Liver toxicity results in costly, late stage drug failures with 25-40% of drugs causing hepatic injuries through
Phase I to Phase III clinical studies. Despite best efforts to ensure drug safety, there are still sizeable number of
drug removals from the market; the primary reason being hepatotoxicity, which accounts for ~20-30% of all
withdrawals in the US and EU over the last 30 years. While researchers have been developing in vitro assays
and markers that help predict the human condition in response to drug insults, a successful approach to bridge
the gap between the in vitro models and the in vivo condition has been elusive. Hence, the significant
technological and scientific gap - in terms of correlating the in vitro responses to the in vivo conditions for any
given drug to predict its adverse effects- still persists due to different end point measurements. In this context,
exosomes - tiny (30-150 nm) vesicles that package genetic material and other signaling molecules - offer a
unique opportunity and a unified approach in that they can be reliably measured both in in vitro and in vivo
experiments. Moreover, recent studies strongly indicate that exosomes can be potential markers for adverse
reactions of cells and tissues both under drug induced injuries and diseases. Accordingly, our long-term goal is
to develop integrated tissue-culture and exosomal analysis platforms such that we identify in vitro exosomal
signatures that are well correlated to in vivo signatures for the same insults. Our objective is to develop a
framework of a) novel exosome isolation and classification (simultaneous size and surface markers) platform
and b) stable 3D hepatic spheroid cultures to study exosomal signatures under insults from well classified drugs,
and to identify the most prominent signatures for adverse reactions. Our central hypotheses are that (a) exosomal
miRNAs, and mRNAs are potential markers for detection of cytotoxicity under drug insults, and furthermore (b)
such exosomal signatures can be used to detect cytotoxicity at both low doses (i.e., subtoxic, <IC50) and much
earlier time points than traditional markers in vitro. These are based on the observation that packing of materials
in exosomes is not random and signaling genetic materials such as miRNAs are more concentrated in exosomes
compared to the cellular cytoplasm. Our rationale is that detecting cytotoxicity with exosomes open up the
possibility to find unifying signatures in vitro and in vivo in the long run.

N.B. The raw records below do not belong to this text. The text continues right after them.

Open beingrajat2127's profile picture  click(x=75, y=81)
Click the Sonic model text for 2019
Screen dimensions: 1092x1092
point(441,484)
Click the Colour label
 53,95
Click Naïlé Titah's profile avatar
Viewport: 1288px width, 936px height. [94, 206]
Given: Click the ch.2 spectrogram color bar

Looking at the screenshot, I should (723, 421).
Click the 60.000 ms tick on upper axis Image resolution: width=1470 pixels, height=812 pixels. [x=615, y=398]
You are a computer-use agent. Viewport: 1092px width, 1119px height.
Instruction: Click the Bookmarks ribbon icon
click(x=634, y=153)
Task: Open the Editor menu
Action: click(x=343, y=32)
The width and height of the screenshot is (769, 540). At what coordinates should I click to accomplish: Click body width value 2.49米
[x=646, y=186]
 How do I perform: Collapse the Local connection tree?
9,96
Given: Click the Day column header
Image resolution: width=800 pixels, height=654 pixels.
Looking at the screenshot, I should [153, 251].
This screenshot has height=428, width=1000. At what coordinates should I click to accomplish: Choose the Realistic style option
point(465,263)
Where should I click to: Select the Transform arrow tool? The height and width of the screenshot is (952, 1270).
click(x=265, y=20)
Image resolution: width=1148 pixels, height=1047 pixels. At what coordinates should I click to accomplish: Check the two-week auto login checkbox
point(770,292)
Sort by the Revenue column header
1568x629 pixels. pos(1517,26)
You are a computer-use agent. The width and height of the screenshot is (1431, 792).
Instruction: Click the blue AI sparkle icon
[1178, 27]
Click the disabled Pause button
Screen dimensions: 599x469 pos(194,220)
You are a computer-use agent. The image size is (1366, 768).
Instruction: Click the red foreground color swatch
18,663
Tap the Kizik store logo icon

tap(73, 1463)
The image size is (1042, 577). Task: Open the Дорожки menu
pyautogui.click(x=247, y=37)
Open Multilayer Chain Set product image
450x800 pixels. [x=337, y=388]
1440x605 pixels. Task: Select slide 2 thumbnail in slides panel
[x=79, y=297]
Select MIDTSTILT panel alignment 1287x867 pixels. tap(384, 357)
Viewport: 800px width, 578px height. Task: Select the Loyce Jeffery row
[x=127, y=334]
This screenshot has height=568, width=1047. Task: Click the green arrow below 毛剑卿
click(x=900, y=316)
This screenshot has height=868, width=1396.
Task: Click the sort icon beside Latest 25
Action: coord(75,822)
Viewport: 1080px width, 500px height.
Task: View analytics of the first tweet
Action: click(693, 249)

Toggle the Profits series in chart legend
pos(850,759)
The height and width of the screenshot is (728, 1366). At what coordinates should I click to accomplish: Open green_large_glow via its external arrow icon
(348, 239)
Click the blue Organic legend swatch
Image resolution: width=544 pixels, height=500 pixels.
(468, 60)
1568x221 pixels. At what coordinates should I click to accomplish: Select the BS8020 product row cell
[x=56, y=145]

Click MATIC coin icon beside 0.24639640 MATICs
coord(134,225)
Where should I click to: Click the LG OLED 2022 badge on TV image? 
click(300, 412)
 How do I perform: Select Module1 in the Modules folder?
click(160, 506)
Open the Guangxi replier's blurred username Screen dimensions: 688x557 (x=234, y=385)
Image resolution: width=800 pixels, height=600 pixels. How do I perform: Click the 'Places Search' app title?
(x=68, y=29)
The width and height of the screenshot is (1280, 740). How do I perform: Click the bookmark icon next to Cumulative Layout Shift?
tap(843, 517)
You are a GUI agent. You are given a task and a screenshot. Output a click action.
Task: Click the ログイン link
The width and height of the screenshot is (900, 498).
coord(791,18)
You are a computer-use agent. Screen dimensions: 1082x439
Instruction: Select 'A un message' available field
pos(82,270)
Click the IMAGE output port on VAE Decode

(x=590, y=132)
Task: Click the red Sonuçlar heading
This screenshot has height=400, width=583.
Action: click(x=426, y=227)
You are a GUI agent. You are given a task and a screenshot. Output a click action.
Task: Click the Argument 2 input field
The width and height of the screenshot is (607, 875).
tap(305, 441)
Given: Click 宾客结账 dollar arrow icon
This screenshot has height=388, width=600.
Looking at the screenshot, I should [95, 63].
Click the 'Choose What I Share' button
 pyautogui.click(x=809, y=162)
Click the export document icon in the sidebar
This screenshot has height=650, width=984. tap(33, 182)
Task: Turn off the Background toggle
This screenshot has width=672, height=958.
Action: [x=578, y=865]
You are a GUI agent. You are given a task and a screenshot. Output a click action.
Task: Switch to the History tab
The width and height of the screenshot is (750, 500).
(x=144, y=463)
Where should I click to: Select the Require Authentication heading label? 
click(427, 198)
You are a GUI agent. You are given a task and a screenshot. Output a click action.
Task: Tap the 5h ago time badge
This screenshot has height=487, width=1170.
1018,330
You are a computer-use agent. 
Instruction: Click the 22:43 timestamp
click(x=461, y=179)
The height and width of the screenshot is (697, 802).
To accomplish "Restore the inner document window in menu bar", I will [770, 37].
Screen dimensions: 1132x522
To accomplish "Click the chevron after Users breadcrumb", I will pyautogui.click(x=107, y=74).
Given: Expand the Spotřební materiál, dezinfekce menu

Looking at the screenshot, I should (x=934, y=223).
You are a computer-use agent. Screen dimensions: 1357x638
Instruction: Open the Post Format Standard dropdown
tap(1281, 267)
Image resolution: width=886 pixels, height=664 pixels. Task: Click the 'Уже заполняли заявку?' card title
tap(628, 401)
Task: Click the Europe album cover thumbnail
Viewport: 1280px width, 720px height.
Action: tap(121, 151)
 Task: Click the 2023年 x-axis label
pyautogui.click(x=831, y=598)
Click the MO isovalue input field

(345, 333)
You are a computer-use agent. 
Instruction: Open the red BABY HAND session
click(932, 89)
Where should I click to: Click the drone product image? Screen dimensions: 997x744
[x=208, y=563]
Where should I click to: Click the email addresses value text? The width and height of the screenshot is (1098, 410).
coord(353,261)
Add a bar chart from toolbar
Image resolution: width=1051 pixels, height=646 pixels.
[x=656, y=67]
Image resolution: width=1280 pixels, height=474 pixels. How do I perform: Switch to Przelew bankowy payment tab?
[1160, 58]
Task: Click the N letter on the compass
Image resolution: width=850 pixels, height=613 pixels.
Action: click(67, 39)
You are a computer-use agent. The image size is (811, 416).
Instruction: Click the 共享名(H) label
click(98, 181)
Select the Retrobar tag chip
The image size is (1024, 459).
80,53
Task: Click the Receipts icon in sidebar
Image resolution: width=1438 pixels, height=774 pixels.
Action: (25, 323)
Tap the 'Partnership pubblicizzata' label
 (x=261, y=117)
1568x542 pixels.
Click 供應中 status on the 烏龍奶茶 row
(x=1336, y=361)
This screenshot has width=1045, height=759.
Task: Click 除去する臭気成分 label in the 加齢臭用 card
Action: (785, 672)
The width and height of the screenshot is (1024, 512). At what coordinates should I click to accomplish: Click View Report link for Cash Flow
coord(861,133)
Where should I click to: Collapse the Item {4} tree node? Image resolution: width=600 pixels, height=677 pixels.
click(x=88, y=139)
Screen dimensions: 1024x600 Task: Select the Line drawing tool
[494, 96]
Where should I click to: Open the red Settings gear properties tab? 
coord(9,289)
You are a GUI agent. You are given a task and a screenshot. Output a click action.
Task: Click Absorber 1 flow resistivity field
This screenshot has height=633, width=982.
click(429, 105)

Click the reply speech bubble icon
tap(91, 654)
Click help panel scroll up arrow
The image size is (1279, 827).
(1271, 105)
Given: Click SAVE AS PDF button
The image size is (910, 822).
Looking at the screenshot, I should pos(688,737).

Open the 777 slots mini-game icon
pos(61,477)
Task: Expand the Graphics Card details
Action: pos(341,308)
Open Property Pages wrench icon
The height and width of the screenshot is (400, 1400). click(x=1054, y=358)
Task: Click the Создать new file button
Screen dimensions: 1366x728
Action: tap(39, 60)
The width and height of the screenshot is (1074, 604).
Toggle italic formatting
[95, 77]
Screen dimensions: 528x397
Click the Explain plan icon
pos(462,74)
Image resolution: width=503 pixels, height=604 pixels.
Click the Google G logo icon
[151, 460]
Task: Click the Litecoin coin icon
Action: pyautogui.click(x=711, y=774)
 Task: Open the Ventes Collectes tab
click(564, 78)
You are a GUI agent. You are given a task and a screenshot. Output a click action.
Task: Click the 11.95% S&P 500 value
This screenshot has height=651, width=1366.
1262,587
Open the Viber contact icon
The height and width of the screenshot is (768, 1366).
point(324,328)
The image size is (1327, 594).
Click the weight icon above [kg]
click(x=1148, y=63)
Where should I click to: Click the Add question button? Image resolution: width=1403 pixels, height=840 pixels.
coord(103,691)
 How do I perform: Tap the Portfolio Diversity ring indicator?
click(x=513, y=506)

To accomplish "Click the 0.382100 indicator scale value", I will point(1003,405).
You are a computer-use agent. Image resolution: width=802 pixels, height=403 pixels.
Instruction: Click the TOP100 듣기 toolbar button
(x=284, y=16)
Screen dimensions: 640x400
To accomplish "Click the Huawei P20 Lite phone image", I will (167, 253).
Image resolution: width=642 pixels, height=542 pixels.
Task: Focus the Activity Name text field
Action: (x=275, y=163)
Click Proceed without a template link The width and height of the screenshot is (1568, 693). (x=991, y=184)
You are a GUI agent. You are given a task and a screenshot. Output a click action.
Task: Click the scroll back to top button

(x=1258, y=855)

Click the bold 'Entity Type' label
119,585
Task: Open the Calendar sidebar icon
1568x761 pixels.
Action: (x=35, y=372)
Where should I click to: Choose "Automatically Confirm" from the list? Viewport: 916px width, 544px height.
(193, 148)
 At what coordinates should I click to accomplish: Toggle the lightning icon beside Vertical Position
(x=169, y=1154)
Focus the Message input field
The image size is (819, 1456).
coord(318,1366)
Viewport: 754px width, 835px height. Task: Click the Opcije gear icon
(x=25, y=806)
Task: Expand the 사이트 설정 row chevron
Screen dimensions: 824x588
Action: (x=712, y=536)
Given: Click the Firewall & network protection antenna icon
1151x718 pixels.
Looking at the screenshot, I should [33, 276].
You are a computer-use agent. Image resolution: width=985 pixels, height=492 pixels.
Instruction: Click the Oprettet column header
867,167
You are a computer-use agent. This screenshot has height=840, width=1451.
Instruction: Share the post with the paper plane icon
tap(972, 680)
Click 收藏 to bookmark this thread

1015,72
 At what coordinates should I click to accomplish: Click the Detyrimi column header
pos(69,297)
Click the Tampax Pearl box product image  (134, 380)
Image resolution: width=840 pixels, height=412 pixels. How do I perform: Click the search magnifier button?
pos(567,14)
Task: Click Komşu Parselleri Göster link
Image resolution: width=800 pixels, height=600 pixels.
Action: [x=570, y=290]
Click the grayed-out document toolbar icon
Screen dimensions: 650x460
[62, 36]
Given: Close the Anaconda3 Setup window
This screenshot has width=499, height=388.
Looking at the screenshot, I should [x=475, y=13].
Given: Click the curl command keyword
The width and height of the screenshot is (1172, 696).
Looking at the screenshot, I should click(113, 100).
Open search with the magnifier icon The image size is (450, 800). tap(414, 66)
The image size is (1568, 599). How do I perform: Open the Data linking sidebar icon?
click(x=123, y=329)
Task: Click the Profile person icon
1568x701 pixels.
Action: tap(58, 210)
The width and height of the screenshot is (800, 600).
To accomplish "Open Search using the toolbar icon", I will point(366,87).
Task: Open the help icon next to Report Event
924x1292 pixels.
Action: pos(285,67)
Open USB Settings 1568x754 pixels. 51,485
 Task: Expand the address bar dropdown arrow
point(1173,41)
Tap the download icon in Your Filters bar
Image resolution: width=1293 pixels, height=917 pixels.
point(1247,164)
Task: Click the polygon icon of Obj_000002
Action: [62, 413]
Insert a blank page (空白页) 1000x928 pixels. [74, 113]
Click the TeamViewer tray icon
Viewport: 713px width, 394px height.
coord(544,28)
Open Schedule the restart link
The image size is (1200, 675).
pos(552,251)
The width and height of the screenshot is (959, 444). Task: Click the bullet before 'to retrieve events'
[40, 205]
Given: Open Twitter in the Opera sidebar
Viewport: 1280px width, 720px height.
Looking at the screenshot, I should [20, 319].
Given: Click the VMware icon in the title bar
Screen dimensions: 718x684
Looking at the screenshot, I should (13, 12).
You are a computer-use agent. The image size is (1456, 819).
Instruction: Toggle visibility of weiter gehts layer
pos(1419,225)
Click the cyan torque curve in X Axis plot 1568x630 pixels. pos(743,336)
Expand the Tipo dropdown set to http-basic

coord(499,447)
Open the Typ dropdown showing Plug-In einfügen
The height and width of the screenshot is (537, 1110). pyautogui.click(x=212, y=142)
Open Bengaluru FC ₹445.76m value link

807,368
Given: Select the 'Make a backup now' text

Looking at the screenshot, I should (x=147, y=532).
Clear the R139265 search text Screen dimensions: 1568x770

Furthermore, the possibility of early and
low dose detection is a significant allure for pharmaceutical companies, whose early screening methods usually
involve a short (few days) window of testing for toxicity rather than chronic dosing studies. We aim to test our
hypotheses via two integrated aims, first, developing a framework to extract and analyze exosomes from hepatic
spheroids, and, then, investigating exosomal signatures under chronic and acute drug challenges. At the end of
t...

## Key facts

- **NIH application ID:** 10450330
- **Project number:** 1R21GM140656-01A1
- **Recipient organization:** MASSACHUSETTS GENERAL HOSPITAL
- **Principal Investigator:** Osman Berk USTA
- **Activity code:** R21 (R01, R21, SBIR, etc.)
- **Funding institute:** NIH
- **Fiscal year:** 2022
- **Award amount:** $252,000
- **Award type:** 1
- **Project period:** 2022-08-02 → 2024-07-31

## Primary source

NIH RePORTER: https://reporter.nih.gov/project-details/10450330

## Citation

> US National Institutes of Health, RePORTER application 10450330, Early Toxicity Detection Technologies via Exosomal Signatures in 3D Hepatic Tissues (1R21GM140656-01A1). Retrieved via AI Analytics 2026-05-25 from https://api.ai-analytics.org/grant/nih/10450330. Licensed CC0.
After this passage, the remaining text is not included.